Since the feuding brothers Mukesh and Anil Ambani decided to bury their differences in early May, they have gradually done away with most of their non-compete stipulations, paving the way for Mukesh’s return into the telecom sector.
His entry into the broadband space is being viewed by industry watchers as Reliance’s typical aggressive and ambitious move designed to change the dynamics of that space. In fact, RIL has plans of investing about Rs 233 billion over the next two years to complete network rollout of broadband access across India.
“We are betting on the company’s data market,” RIL’s spokesperson stated. RIL has an advantage in this space, being the only player to have spectrum for data services in all 22 Indian service areas. Bharti Airtel has spectrum in 16 circles, Vodafone Essar in nine and RCOM, in 13. The RIL spokesperson added that the company expected cash break-even in its telecom venture in three years’ time.
To kick-start operations, RIL has stated that it would lease passive telecom infrastructure from the existing players including the Anil Ambani-owned RCOM.
Further, RCOM has also expressed willingness to share its infrastructure (including a 200,000 km fibre optic network) and content offerings with RIL.
Analysts feel that though the Ambani brothers have not indicated or responded to any speculation of their combining telecom resources, the improving relations between them could make that happen.
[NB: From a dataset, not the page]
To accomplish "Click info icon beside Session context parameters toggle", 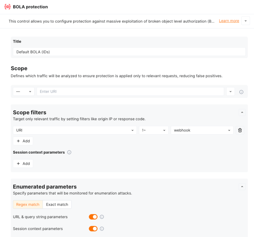I will pyautogui.click(x=102, y=229).
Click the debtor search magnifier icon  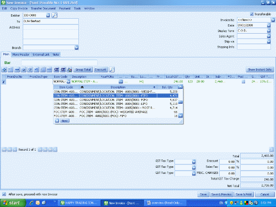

This, in turn, would result in the creation of a telecom powerhouse, given their combined spectrum assets and the synergies between their operations.
Meanwhile, winners like Qualcomm are also putting their plans in place. Qualcomm, the US-based chipmaker, plans to divest over a 50 per cent stake in its broadband wireless venture. “Initially, we will divest a 26 per cent stake and in the second phase, we will look at diluting another 26 per cent with a local or a foreign partner. The first deal is likely to be finalised within a month,” said Kanwalinder Singh, president, Qualcomm India and South Asia.
Bharat Sanchar Nigam Limited (BSNL), on the other hand, is unhappy. Though BSNL and Mahanagar Telephone Nigam Limited did not participate in the auctions, they will have to pay the auction price for their 3G and BWA spectrum, which was awarded to them over a year ago. BSNL has already asked the Department of Telecommunications for a refund on 3G and BWA spectrum fees on grounds that, unlike other commercial players, it was given no choice to select the circles where it would make a good business case for 3G and BWA services.
Clearly, with the auctions behind, alliances, acquisitions and restructuring will determine the eventual winners in the dynamic marketplace. Within the next few months, users can expect to see a slew of product launches of wireless broadband devices ranging from phones and laptops to netbooks and iPad lookalikes.